In its annual study of college and university professor salaries, the American Association of University Professors (AAUP) reports that average salaries are showing recovery, following three years of recession during which salary hikes for full-time faculty members fell below the inflation rate. Overall, college and university professors saw an average increase of 1.7 percent this academic year, which “is just barely on par with the increase” in consumer prices, AAUP officials say.
“The data at our disposal show some signs of very slow recovery in full-time faculty salaries. But state-level indicators … do not give cause for great hope that more rapid improvement is close at hand,” according to the 2012-13 AAUP Annual Report on Economic Status of the Profession.

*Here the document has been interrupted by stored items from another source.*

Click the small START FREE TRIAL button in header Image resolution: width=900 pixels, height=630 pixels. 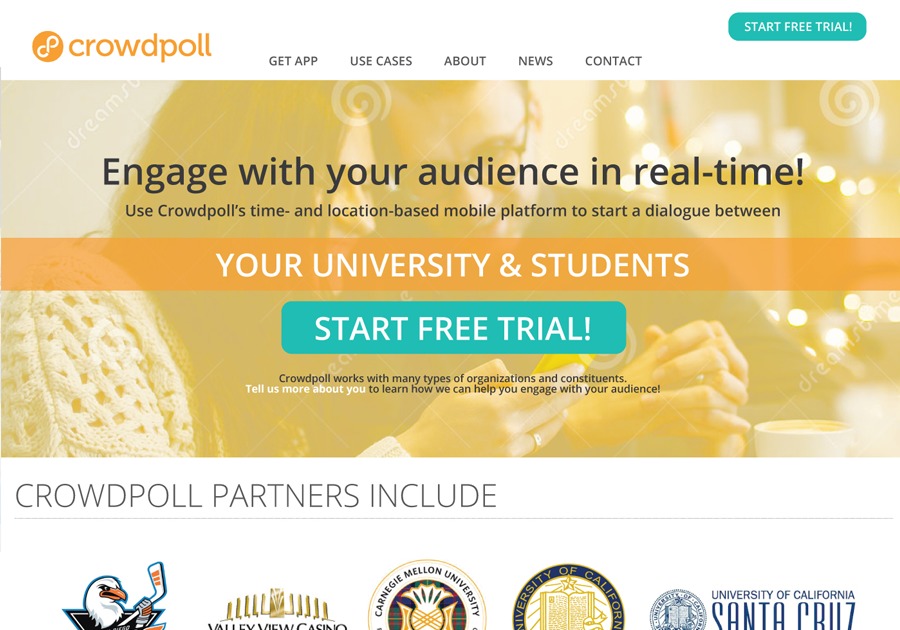(797, 26)
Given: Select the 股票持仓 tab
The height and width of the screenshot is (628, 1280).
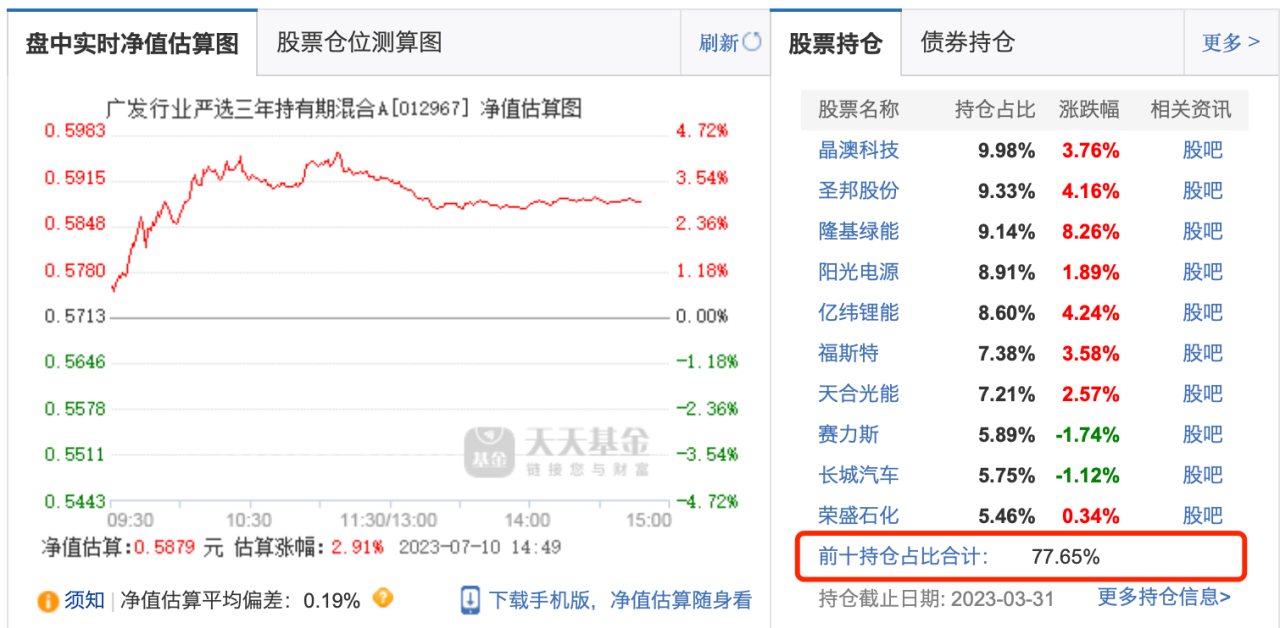Looking at the screenshot, I should pyautogui.click(x=836, y=44).
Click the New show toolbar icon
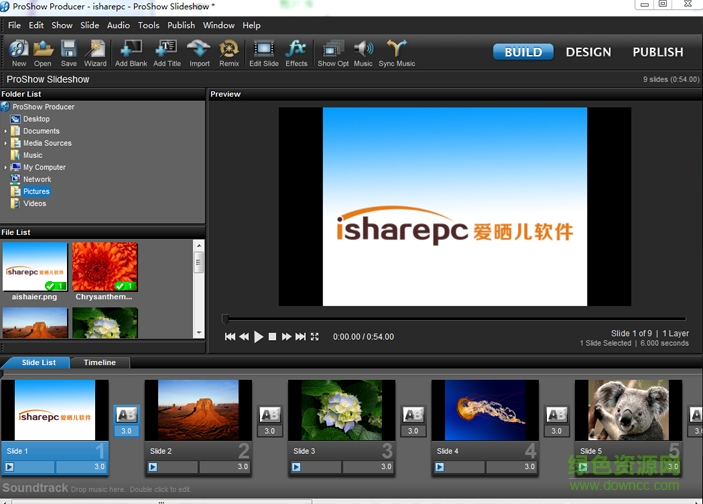This screenshot has width=703, height=504. click(x=19, y=49)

The AAUP report documents the overall employment trends using data collected on full-time faculty members at more than 1,100 colleges and universities. In addition to current salary data, the report features analyses of three trends, which report authors warned could prove detrimental to the long-term health of U.S. higher education. The report identifies the “continuing rise of contingent (non-tenure-track) employment for faculty members, the sharp decline in state appropriations for higher education even after the end of the Great Recession in the broader economy, and the growing salary disadvantage for faculty members teaching in the public sector” as troubling trends.

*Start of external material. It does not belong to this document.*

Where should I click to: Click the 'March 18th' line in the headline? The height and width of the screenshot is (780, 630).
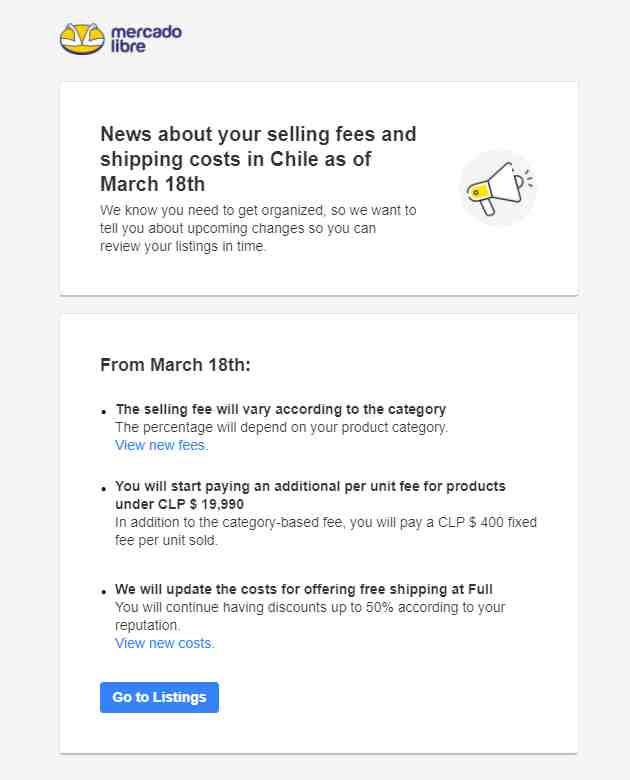click(x=153, y=185)
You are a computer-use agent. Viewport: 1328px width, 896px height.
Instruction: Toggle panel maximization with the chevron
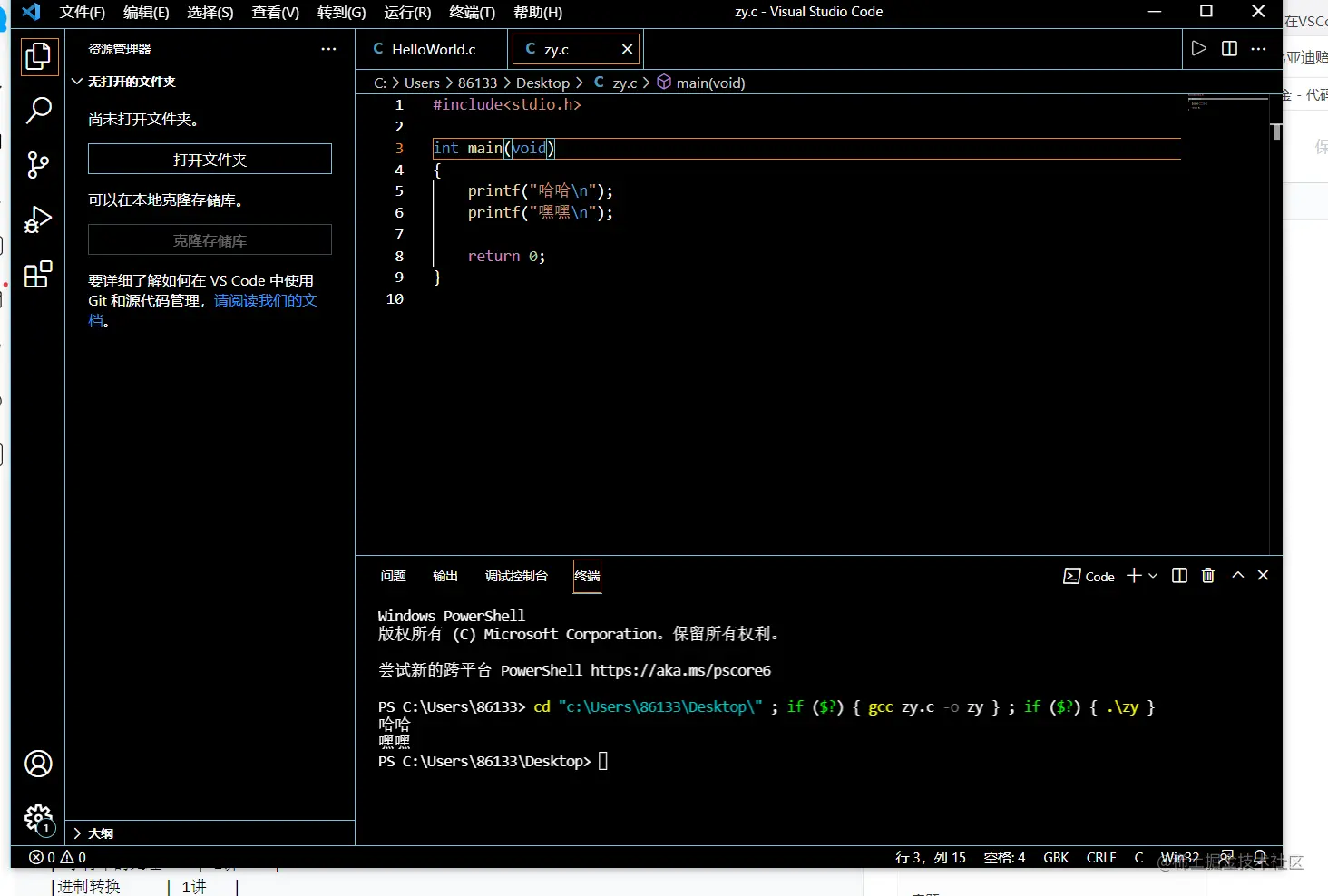tap(1237, 575)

Dr. John W. Curtis, the AAUP research and public policy director, considers the growing use of contingent faculty in American higher education the “biggest issue in higher education … right now in terms of the faculty and the people who are involved in higher education and the education quality that we deliver to students.”

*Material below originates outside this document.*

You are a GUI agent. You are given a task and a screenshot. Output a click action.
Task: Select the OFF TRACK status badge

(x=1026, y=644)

Some 76 percent of college and university instructors in the U.S. fall into a contingent faculty category. The categories are full-time non-tenure-track faculty members off the tenure track, part-time (or adjunct) faculty members, and graduate student employees. The most critical “issues that we deal with are not restricted to the salary survey that we conduct but really has to do with the growing use of contingent faculty appointments, or non-tenure-track appointments, and we have a couple of sections in the report that are focused on that situation,” says Curtis, the report’s lead author.
Using data collected by the Coalition on the Academic Workforce (CAW), of which the AAUP is a founding member, the report includes a new analysis of pay and working conditions for full-time non-tenure-track faculty members. The analysis reveals that full-time non-tenure-track faculty members earned a median academic year salary of $47,500 in fall 2010, which is roughly equal to the salary of entry-level faculty members found in the AAUP data for that year.
“We especially wanted to include (contingent faculty data) this year because it’s been a segment of the higher education workforce for which we’ve had very little data. Full-time non-tenure track are included in the salary data that AAUP collects and reports on each year, but we (haven’t had) a way to separate them out and provide some analysis specifically for that category of faculty members,” Curtis says.
In its focus on declining state higher education funding, the report provides a state-by-state analysis of higher education spending during the recent recession. The totals across all 50 states reveal an 18 percent decline in higher education appropriations between 2008 and 2013. In a section comparing public and private institution faculty salaries, the AAUP data for 2012-13 show that full-time faculty members teaching at public colleges and universities make 7 to 35 percent less than their colleagues in similar positions at private institutions.
Dr. Saranna Thornton, professor of business and economics at Hampden-Sydney College and co-author of the report, says that, with declining appropriations, states have essentially abandoned their responsibility for ensuring access to postsecondary education, leaving students and their families to shoulder more of the costs with higher tuition prices. Thornton hopes the report will bring new attention to “how states, despite the fact that the economy has been recovering, are just continuing to reduce funding for higher education.”
“With the state reductions, it’s going to affect the quality of education that people receive as well as the people who can actually receive it,” she says.